A PM paulista herdou essa tradição. Como as arbitrariedades e violência excessiva não foram punidas com rigor, essa cultura permaneceu enraizada na corporação e explode quando estimulada por comandos mais autoritários, caso da PM do estado de São Paulo. Comandada pelo coronel Cássio de Freitas, anistiou 65 policiais com alta letalidade, desmontou a Corregedoria Militar, e proibiu que os comandantes regionais apliquem punições aos seus comandados. Estas decisões foram centralizadas no subcomandante.
A esse cenário, soma-se um outro componente: o envolvimento político. Na Câmara dos Deputados, até mesmo no Senado e nos legislativos estaduais é expressivo o número de ex-policiais militares.

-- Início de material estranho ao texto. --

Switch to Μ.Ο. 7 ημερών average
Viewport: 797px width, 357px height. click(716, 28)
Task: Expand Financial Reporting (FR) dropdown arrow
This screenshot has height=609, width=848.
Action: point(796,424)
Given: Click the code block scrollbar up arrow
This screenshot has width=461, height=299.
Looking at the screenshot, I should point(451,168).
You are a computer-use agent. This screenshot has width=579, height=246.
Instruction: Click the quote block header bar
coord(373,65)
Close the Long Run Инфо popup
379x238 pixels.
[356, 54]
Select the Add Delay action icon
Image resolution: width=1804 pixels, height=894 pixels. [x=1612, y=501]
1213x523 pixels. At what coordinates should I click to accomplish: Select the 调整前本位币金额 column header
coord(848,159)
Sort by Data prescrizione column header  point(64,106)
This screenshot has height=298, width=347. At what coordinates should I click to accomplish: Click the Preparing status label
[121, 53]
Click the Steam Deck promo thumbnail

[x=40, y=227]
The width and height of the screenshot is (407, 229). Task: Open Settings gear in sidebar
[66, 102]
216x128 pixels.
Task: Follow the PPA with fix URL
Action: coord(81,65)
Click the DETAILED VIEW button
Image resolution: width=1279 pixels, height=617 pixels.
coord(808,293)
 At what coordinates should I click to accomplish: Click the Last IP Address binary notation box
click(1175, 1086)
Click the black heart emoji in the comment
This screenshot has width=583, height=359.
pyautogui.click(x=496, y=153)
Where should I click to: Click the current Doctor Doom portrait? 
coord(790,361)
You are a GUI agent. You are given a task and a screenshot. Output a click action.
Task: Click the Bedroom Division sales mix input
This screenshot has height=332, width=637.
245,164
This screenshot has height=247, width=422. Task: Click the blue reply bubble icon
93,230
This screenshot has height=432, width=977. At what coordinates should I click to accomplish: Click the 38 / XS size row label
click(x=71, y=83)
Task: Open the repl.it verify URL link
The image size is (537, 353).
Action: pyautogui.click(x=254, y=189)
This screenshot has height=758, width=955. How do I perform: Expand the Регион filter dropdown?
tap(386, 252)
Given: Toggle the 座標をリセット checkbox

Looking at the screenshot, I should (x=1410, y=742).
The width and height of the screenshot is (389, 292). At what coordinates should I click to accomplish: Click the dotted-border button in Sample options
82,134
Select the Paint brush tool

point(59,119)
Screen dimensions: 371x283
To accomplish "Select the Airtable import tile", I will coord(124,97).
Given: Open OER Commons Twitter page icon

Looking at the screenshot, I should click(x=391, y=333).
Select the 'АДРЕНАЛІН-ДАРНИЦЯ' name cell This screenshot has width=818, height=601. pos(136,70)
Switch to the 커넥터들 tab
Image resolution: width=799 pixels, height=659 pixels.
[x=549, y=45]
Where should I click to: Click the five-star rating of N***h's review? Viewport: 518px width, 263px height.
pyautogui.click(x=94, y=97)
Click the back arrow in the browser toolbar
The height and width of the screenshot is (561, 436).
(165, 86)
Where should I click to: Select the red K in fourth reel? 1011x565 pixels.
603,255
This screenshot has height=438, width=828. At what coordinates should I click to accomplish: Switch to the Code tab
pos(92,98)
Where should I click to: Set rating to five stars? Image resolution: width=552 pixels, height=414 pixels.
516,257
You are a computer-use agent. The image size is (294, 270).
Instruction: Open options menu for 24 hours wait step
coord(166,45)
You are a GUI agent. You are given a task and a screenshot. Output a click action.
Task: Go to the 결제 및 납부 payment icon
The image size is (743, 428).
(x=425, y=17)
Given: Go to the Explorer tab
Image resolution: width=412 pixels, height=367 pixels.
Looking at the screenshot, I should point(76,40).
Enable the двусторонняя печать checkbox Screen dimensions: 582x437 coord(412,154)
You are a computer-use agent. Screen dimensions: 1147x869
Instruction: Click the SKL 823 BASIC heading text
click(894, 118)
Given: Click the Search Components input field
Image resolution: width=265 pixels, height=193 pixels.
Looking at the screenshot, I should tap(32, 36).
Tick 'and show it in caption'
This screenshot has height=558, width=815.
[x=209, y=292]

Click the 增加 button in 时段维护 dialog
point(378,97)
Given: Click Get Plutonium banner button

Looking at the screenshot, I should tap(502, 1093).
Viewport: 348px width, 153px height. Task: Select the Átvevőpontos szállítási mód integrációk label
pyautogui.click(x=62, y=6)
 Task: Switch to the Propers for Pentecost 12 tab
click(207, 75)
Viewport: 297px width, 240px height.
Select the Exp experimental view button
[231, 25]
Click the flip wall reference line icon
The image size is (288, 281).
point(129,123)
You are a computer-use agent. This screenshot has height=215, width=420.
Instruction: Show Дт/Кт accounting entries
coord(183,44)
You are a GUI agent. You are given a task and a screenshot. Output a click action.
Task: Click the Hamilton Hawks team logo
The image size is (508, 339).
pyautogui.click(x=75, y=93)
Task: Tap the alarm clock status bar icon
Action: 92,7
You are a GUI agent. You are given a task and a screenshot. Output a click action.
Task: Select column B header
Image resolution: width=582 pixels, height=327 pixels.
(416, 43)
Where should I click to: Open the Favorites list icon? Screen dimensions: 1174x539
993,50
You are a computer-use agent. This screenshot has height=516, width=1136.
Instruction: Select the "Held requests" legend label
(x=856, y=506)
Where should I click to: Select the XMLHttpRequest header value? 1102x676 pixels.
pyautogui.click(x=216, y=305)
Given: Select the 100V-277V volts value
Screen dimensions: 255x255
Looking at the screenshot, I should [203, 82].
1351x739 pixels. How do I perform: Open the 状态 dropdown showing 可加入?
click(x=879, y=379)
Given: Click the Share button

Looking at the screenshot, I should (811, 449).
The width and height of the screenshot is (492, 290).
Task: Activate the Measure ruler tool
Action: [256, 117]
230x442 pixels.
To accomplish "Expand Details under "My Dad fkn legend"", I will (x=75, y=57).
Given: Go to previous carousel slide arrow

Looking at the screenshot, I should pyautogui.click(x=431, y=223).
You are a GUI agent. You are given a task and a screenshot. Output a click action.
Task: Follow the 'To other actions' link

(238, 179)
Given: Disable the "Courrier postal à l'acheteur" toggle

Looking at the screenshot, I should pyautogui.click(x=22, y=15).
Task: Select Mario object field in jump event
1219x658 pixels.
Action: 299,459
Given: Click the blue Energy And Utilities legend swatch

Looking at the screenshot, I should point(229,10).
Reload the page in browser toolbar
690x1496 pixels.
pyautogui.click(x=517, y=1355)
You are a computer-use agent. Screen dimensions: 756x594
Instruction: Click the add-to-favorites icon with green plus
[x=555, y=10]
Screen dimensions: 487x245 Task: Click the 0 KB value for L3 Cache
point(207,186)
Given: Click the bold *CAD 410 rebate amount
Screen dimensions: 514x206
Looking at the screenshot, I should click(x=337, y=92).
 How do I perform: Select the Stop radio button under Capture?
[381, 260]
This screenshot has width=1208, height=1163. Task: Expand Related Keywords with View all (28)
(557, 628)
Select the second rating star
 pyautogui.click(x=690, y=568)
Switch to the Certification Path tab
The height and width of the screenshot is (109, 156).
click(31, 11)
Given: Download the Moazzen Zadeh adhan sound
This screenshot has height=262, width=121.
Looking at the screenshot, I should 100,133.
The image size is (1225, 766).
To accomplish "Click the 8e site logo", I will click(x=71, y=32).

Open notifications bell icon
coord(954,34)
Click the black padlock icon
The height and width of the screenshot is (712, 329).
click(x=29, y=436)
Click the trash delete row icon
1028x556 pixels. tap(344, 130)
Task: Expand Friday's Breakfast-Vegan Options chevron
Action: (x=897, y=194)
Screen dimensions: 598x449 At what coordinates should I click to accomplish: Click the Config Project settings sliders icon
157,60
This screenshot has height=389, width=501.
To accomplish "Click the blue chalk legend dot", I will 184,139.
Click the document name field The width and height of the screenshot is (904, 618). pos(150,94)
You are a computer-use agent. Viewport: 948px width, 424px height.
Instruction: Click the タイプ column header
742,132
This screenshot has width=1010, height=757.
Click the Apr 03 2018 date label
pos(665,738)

O que não faltam são patentes. Isso politiza o ambiente corporativo, amplia o envolvimento das polícias com esquemas de financiamento de campanha por organizações do tráfico e das milícias, corrompe a autoridade, e desfigura o sistema de promoção interna, onde os apadrinhados políticos e cabos eleitorais alocados em postos burocráticos acabam tendo mais oportunidades de que os profissionais de campo.
Para acabar com a violência policial, devemos começar com desmilitarizar a PM, fortalecer as corregedorias, manter o uso das câmeras corporais, rever o processo de formação dos policiais militares e adequar o currículo das academias a um novo conceito de policiamento que será principalmente de proximidade. É necessário, sobretudo, desenvolver a capacidade de inteligência não só da Polícia Civil, que faz a investigação, mas também da PM. Sem inteligência não há como combater o tráfico, que já espalhou por todo o país e, hoje, é nosso principal problema de segurança pública.